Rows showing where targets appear
* * * * * * *

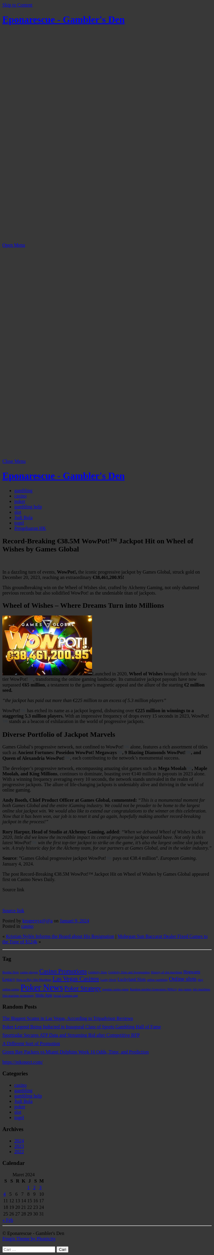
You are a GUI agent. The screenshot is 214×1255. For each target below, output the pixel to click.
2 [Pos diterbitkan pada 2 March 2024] (34, 1187)
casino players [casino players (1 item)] (29, 972)
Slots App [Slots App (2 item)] (43, 995)
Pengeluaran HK (30, 528)
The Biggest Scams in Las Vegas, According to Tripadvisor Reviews (67, 1018)
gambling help (28, 506)
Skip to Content (17, 4)
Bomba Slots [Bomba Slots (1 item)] (10, 972)
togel (19, 522)
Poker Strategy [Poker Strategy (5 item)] (82, 988)
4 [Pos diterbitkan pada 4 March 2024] (4, 1194)
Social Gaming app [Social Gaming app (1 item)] (66, 995)
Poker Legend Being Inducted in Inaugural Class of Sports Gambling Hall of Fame (81, 1026)
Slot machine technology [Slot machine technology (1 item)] (18, 995)
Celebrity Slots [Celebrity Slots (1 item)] (97, 972)
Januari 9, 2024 (74, 920)
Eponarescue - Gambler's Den (63, 19)
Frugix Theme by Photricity (29, 1238)
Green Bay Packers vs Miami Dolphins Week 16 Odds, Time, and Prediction (75, 1051)
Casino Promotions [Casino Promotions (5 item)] (63, 971)
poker (19, 501)
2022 (19, 1151)
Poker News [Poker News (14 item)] (42, 987)
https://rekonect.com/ (22, 1062)
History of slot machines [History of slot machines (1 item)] (166, 972)
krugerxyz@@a (37, 920)
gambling (23, 490)
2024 (19, 1140)
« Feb (7, 1220)
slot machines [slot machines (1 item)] (201, 989)
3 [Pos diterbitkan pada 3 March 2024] (40, 1187)
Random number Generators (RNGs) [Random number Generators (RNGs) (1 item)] (153, 989)
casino (20, 495)
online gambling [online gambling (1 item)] (157, 979)
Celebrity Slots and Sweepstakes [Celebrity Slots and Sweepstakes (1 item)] (129, 972)
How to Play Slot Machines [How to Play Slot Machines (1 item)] (33, 979)
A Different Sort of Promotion (31, 1043)
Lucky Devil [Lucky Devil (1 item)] (108, 979)
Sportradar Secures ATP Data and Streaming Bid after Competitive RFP (71, 1035)
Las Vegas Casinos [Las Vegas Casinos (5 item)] (76, 978)
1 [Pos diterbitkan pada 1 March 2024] (28, 1187)
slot (17, 512)
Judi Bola (23, 517)
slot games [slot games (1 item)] (185, 989)
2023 (19, 1146)
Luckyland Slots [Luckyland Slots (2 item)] (131, 979)
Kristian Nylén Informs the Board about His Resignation (60, 936)
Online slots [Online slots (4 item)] (182, 979)
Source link (13, 910)
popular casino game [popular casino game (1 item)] (115, 989)
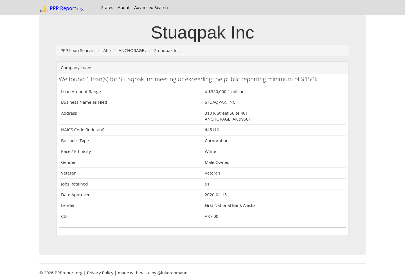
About (124, 7)
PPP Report (61, 8)
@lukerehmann (172, 272)
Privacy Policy (100, 272)
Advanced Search (151, 7)
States (107, 7)
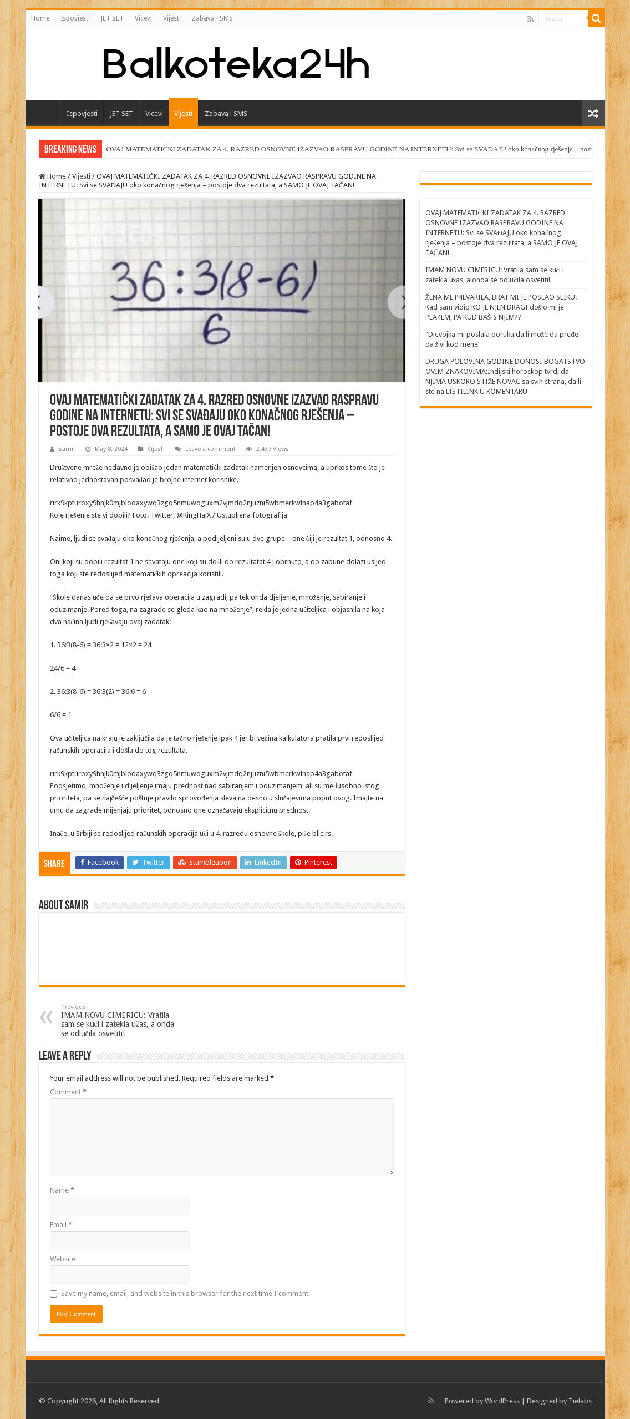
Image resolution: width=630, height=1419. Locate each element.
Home (40, 18)
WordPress (502, 1401)
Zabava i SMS (212, 18)
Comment (68, 1092)
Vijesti (172, 18)
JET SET (112, 18)
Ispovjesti (75, 18)
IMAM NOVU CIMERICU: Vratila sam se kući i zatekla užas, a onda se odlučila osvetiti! (118, 1021)
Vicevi (143, 18)
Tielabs (580, 1401)
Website (62, 1259)
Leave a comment (210, 449)
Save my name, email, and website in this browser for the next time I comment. (185, 1293)
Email (61, 1224)
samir (67, 449)
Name (62, 1190)
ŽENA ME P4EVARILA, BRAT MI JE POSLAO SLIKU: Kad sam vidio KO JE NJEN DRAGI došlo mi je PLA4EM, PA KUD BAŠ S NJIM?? (501, 307)
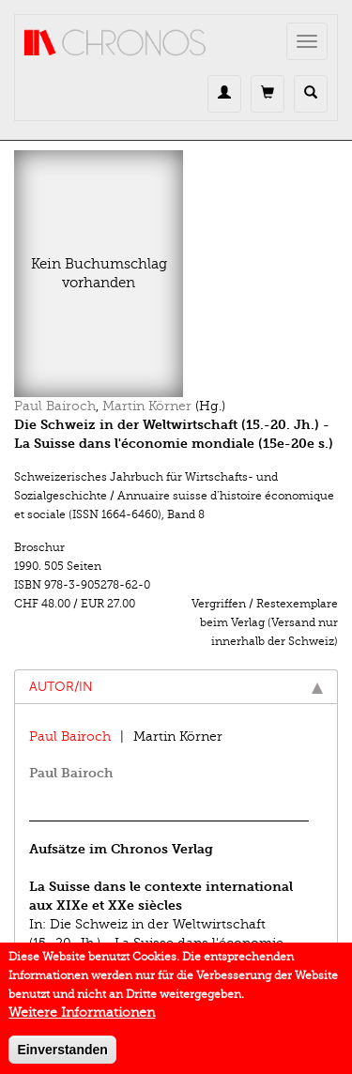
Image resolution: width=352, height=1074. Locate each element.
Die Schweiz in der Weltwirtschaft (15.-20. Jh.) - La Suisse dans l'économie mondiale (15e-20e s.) (156, 943)
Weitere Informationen (81, 1018)
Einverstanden (62, 1055)
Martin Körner (146, 406)
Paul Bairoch (55, 406)
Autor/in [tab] (176, 687)
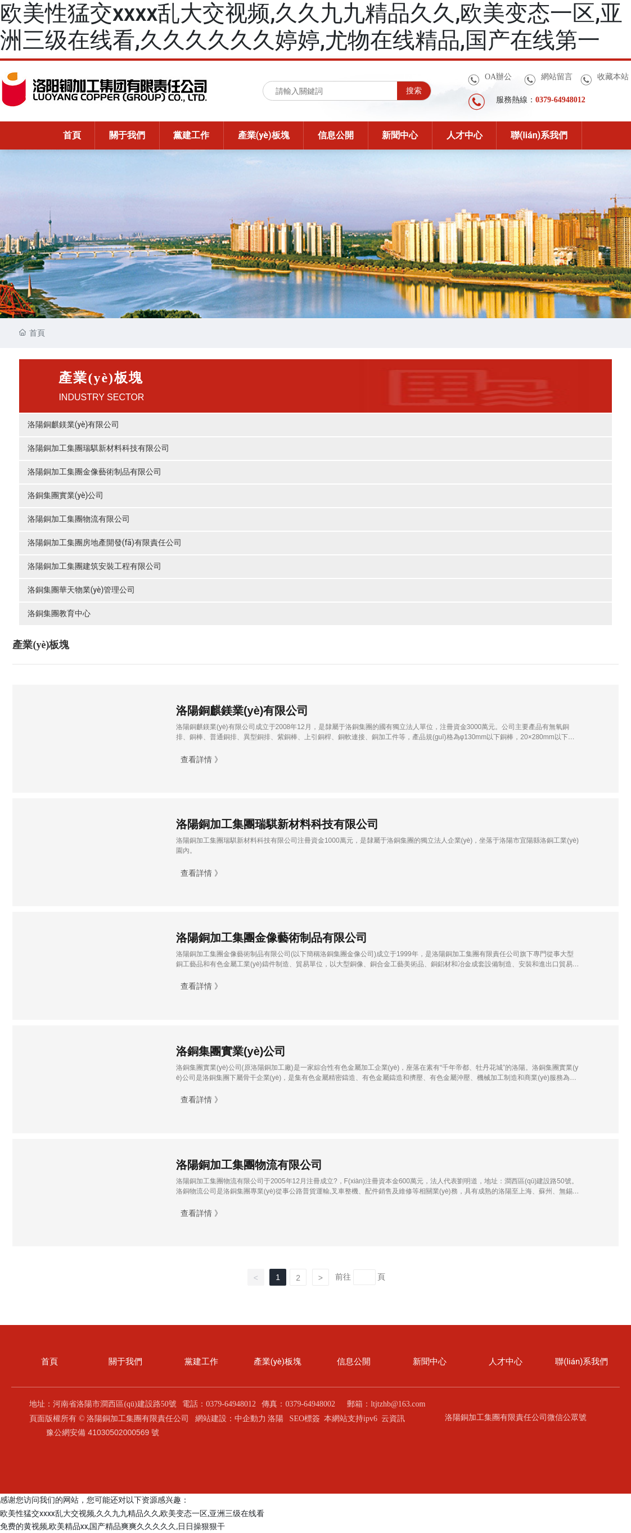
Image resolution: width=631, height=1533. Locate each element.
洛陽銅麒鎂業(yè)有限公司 (74, 424)
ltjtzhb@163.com (398, 1404)
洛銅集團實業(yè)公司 (66, 495)
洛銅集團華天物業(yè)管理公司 (82, 589)
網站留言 (557, 77)
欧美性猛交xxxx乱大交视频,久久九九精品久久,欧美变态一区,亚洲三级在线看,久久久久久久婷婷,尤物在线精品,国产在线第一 (311, 26)
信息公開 (354, 1361)
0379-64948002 (310, 1404)
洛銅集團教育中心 (59, 613)
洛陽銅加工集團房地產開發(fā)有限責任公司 (105, 542)
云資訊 (393, 1418)
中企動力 (250, 1418)
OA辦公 (498, 77)
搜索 (414, 90)
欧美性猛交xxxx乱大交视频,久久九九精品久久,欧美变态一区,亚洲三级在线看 (132, 1513)
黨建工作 (201, 1361)
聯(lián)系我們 (581, 1361)
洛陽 (275, 1418)
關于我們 (125, 1361)
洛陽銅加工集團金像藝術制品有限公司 (94, 471)
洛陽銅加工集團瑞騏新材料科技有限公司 (98, 448)
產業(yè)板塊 (277, 1361)
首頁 (49, 1361)
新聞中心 (430, 1361)
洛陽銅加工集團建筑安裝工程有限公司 (94, 566)
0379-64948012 (231, 1404)
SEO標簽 (305, 1418)
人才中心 (505, 1361)
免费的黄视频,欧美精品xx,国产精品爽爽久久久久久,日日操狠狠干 (112, 1526)
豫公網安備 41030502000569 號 (102, 1432)
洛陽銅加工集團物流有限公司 (79, 518)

* * * * * * *

Short exercise
Please count the lines in the items above that contain the string "pada", treating uppercase and lowercase as different, and reply with the number alone.

Correct answer
4